Q1 2017 Moscow and St. Petersburg hotel market results (RU)

Q1 2017 Moscow quality hotel market results

JLL experts present two researched on the Q1 2017 Moscow & St. Petersburg hotel market results



Tatiana Veller, Head of JLL Hotels & Hospitality Group, Russia & CIS, says: “The market in the Russian capital is still riding strong, gaining volume of rooms sold in most segments and rates in some. Overall, the weighted market average occupancy of the quality hotels in the Russian capital had risen 2.6 ppt, and reached 62.1%, the highest Q1 YTD number in at least 5 years. Average marketwide ADR has dropped by mere RUB 44, representing a 0.6% loss, to 7,450 RUB . RevPAR still managed to climb a healthy 2,2% - to 4,480 RUB .”

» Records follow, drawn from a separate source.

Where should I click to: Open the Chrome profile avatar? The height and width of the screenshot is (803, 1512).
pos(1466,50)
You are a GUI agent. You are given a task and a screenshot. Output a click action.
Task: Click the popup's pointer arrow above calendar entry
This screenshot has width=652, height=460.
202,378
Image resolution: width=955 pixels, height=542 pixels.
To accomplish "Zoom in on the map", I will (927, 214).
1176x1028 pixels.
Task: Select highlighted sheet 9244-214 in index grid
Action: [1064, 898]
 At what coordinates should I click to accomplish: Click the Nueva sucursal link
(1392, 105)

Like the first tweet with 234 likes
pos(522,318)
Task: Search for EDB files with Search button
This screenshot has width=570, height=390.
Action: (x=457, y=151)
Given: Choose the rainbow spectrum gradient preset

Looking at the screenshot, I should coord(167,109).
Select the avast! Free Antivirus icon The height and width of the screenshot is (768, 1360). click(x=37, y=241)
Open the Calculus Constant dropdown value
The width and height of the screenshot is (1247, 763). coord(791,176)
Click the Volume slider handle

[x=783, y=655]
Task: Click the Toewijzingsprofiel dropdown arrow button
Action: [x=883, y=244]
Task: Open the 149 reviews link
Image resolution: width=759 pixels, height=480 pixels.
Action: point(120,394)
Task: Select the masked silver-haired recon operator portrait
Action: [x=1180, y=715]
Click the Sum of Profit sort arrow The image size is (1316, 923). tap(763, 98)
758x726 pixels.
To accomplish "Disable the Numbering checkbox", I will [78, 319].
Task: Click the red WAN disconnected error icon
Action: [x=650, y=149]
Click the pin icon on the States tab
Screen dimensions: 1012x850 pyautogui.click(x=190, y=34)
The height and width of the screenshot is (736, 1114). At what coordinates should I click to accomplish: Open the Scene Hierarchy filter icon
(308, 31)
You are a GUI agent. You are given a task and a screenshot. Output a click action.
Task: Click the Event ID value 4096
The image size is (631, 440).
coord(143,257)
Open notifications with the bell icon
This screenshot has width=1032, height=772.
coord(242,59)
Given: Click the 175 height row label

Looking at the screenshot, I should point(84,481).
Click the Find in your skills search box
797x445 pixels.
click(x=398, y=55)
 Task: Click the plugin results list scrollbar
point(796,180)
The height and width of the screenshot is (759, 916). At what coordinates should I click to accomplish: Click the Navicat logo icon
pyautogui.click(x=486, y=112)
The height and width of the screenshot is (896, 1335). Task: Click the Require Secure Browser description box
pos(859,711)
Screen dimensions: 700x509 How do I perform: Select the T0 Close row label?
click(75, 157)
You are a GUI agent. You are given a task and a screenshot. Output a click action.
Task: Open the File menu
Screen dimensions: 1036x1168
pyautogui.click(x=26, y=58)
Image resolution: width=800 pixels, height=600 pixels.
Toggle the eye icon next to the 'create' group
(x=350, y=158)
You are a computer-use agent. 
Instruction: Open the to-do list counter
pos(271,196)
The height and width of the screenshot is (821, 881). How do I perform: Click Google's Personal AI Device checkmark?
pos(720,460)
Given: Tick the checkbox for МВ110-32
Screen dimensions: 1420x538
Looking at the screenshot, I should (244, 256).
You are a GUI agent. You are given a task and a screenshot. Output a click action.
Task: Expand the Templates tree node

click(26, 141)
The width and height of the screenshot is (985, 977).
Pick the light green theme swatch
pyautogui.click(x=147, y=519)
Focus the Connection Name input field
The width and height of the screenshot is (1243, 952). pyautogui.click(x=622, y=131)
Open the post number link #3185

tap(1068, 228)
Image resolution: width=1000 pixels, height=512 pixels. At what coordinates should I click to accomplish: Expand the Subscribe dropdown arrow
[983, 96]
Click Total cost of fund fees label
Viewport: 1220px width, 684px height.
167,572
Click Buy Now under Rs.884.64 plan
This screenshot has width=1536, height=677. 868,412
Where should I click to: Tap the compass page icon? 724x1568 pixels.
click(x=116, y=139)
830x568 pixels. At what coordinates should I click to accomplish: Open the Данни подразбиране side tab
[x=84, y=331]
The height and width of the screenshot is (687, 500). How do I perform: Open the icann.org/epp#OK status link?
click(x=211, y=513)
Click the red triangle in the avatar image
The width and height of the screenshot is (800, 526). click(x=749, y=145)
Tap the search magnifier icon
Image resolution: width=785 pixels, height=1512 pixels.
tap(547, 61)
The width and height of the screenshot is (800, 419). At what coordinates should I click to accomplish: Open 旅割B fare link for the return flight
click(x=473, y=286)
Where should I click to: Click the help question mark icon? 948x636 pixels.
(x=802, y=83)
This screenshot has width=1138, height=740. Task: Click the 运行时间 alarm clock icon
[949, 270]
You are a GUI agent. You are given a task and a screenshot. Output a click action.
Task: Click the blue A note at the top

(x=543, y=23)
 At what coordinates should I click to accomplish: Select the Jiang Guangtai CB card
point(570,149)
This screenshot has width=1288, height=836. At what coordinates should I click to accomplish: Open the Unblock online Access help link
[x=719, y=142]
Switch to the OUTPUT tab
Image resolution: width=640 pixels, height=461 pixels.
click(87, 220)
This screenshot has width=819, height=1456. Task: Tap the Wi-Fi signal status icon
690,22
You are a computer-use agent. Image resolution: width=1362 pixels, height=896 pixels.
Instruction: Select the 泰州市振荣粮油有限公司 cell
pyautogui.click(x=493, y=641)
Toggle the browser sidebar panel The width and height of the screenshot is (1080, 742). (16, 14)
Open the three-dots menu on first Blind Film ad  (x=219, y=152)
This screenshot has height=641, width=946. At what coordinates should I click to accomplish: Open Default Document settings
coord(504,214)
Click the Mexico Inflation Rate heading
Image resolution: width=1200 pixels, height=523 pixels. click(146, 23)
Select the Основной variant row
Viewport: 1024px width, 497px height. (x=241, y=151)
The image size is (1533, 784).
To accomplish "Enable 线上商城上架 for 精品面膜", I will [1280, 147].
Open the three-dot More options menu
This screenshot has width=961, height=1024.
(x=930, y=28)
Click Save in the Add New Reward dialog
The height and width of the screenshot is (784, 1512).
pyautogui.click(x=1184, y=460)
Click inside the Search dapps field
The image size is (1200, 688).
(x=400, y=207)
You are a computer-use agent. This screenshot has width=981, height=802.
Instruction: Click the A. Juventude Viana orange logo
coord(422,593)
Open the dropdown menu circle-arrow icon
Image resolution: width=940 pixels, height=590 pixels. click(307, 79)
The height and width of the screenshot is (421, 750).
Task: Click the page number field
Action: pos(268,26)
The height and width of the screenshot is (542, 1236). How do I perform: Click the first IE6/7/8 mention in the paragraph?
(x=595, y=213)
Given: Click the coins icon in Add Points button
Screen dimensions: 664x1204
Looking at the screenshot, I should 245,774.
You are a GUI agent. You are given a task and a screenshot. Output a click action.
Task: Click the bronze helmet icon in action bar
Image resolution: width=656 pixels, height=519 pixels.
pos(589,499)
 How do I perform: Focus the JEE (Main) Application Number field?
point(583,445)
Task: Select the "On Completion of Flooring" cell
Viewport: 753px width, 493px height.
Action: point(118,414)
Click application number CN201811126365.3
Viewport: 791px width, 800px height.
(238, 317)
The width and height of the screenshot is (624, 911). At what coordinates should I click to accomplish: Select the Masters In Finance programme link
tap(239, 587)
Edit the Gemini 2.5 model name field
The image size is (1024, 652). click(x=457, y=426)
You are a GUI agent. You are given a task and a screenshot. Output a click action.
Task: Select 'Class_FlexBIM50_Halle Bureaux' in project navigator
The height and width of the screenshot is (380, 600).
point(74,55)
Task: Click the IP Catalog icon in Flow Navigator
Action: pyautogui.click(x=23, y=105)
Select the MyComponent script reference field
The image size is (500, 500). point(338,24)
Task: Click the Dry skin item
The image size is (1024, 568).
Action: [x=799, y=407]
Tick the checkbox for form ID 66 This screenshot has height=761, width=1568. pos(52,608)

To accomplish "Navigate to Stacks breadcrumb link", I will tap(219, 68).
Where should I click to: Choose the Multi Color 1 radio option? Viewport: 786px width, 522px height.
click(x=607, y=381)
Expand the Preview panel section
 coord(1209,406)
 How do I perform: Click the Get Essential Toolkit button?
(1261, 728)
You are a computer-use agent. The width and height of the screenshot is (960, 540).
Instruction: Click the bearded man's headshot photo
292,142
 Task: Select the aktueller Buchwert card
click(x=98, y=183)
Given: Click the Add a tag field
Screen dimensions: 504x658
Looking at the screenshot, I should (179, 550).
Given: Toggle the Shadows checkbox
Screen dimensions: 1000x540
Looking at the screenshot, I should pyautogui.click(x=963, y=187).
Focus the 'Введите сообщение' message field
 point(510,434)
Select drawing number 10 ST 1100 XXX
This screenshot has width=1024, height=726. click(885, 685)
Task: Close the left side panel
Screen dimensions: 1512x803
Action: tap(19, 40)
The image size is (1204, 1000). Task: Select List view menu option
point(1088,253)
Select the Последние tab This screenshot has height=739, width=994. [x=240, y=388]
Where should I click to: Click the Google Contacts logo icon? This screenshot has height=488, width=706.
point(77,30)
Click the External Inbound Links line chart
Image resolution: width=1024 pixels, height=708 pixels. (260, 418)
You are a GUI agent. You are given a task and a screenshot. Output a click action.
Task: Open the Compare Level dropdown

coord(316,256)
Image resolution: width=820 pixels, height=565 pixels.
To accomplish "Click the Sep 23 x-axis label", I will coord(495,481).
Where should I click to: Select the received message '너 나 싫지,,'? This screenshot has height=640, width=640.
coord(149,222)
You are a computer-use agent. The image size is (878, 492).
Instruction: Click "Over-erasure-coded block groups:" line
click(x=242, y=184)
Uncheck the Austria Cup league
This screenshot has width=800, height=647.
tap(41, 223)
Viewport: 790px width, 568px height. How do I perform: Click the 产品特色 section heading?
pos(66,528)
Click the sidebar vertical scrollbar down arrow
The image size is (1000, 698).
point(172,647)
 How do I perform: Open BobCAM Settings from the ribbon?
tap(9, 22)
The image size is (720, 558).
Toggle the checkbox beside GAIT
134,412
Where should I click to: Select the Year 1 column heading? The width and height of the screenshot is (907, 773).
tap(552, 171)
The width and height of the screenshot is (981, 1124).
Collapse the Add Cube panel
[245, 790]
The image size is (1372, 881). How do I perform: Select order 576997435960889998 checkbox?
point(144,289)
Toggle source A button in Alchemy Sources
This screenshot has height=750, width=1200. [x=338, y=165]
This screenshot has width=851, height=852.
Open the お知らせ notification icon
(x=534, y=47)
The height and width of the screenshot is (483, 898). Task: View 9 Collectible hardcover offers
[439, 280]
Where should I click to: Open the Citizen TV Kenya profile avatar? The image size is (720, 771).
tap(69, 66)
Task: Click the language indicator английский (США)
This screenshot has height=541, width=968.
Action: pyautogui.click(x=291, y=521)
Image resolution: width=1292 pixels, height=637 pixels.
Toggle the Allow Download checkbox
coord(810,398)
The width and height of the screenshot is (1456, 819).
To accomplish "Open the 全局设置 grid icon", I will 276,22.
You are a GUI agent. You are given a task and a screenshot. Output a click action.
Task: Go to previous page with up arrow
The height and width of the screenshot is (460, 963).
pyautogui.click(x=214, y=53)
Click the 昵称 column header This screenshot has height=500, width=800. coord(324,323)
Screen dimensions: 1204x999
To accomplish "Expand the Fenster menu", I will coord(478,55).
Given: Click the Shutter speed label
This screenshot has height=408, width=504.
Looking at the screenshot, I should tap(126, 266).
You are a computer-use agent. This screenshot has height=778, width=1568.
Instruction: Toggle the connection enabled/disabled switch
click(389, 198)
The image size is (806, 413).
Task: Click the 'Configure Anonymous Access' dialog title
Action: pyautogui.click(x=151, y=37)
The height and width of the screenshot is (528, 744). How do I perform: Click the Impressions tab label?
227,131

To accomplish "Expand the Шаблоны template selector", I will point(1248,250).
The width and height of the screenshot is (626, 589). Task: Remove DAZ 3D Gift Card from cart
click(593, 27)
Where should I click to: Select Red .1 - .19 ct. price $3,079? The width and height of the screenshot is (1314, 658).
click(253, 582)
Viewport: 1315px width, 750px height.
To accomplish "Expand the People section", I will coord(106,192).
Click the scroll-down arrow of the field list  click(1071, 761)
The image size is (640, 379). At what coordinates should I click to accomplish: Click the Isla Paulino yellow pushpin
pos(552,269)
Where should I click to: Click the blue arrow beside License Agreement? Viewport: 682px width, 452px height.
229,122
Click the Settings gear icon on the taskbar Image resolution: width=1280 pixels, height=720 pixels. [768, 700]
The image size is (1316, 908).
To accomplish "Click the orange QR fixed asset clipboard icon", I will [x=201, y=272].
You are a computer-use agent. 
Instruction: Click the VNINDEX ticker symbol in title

Surprisingly, the segment in this quarter that lost a little bit on all fronts first time in at least 4 years was Luxury. Occupancy here dropped by 3 ppt (to 55%), rate by 1% (to 17,250 RUB ), and as a result the revenue per available room was 6% less, 9,450 RUB . “This is probably because the segment has been riding high and making large gains in many previous periods or maybe because the ruble had been appreciating further against hard currencies, and splurging on unreasonably high-end accommodation became less affordable for foreign traveler.” – Tatiana Veller comments.


The suburban resorts in the Moscow Region also had a good start to the year. Here RevPAR grew by 6% – to 2,500 RUB  – due to an increase in the average rate by 11%, to almost 5,500 RUB. At the same time, the occupancy dropped by 2 ppt, to 46% amidst growing prices.


St. Petersburg

The occupancy of hotels in both Luxury and Midscale segments fell to 38% in Q1; the first case, the drop was 3.4 ppt in comparison with the same period of previous year, in the second – only by 0.5 ppt. The most expensive segment of St. Petersburg hotel market strengthened its price position, gaining 7% in ADR (to 11,500 RUB ), and was thus able to slow down the RevPAR decrease – it fell by only 1.5%. The Midscale segment, due to a very marginal loss in occupancy and growth in rates for a second consecutive year (an increase of 3.5%, up to 2,200 RUB), also managed to raise rooms revenues by 2%.


Tatiana Veller comments: “First months of the year are traditionally quiet for St. Petersburg’s hotel market, and this year was no exception. For the fourth consecutive year, the occupancy of quality hotels in this period fluctuated between 38-39%; past quarter it was almost equal to previous year's level – 38.7%. hotels continued to increase the weighted market average rate– by 6% compared to the same period in 2016, up to 3,600 RUB. As a result, the revenue per available room (RevPAR) grew by 4%, to 1,600 RUB.


The reason for this dynamic in the most expensive and most affordable segments of quality market most likely lies in the nature of demand: both luxury and midscale segments are fueled by tourists. But while in the luxury it is mostly frequent individual travelers (FIT) with high disposable incomes, in the midscale it is Russian or Asian touristic groups; both are subject to fluctuations due to the ruble exchange rate dynamics and weather conditions.” – Tatiana Veller comments. – “The remaining segments are primarily filled by business demand, thus are less volatile and have a different seasonality; as a result, these hotels continue to show growth in the three main operating indices – occupancy, ADR and RevPAR.”